Early in the month, his firm debuted the updated permanent retail sports lounge at the casino Rivers Pittsburgh to rave reviews.
This week two new Rivers-branded lounges at the home of the NHL’s Flyers at the Wells Fargo Center in Philadelphia were unveiled. Rivers Sportsbook is the official book for the Flyers, but there is no betting counter at Wells Fargo Center. Rather, the lounges promote online wagering via the BetRivers betting app.

Sports lounges are a trend, but not a fad

Soon, perhaps even next week, the temporary retail sportsbook space at SugarHouse Casino will be reborn as a permanent Rivers-branded sports lounge. That’s part of the overall rebranding of SugarHouse to its new name, Rivers Philadelphia.

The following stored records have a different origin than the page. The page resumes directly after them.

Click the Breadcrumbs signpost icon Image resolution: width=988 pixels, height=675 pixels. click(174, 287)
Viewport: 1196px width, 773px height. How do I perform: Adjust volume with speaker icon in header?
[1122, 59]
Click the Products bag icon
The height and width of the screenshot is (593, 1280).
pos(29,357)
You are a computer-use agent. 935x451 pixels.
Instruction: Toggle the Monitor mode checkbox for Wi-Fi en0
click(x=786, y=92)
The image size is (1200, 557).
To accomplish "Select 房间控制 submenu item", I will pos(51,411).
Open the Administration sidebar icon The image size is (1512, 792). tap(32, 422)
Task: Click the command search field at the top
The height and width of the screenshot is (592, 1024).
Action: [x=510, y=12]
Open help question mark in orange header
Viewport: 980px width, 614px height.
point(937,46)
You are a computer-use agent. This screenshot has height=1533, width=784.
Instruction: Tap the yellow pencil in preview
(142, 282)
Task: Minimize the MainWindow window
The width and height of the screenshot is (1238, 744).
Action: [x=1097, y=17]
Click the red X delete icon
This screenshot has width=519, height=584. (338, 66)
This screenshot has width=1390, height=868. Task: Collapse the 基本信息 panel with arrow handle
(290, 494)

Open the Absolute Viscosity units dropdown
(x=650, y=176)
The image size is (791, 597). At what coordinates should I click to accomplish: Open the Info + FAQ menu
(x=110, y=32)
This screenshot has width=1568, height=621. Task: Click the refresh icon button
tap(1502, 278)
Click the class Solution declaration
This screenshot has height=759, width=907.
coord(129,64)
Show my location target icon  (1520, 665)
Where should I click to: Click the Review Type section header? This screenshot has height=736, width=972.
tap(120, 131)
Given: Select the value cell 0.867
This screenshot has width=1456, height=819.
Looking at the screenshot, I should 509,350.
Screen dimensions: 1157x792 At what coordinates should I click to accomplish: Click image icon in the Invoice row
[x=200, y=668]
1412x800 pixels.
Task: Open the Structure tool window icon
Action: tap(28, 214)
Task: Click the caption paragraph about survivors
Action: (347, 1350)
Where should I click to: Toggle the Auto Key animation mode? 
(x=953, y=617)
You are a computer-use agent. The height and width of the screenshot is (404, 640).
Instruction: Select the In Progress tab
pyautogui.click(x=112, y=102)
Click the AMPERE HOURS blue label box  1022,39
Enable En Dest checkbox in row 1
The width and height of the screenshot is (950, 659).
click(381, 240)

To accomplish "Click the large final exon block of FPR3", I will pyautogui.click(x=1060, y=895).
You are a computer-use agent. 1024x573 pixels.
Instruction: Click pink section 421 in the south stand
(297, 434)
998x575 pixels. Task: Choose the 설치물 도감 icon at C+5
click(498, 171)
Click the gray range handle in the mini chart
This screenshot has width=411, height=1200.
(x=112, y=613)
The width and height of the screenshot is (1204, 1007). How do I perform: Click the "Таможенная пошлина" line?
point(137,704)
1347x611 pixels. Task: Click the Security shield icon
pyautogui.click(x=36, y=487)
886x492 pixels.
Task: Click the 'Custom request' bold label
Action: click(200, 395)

But that’s not all of his firm’s lounge work. MacEwen’s DMAC  has recently overseen the creation or recreation of six books as sports lounges. His firm is now in the midst of six more sports lounge jobs too.

MacEwen explained:

“We’re reinventing what a sportsbook is. This is not your Dad’s sportsbook by any means. Once you’re online, you can go gamble anywhere. It’s decentralized, in your pocket. So this is much more social, a cultural shift. We are bringing the man cave to the casino and sports arena. It is much more interactive.”

Lounges now meant to activate neighboring casino space

Reimagining what a casino sportsbook can be even comes with a buzz word all its own.

By making the sports spaces more spacious, visible, inviting, interactive, and accessible, the newly amped-up lounge spaces are meant to influence the adjoining elements of the casino, to “activate” the casino, explained MacEwen.

The guiding principle behind activation is simple enough, he explained:

“We’re making a space people want to be in. That changed the DNA of the casino floor. It blurred the line between the casino and the sportsbook. And that energized the casino.”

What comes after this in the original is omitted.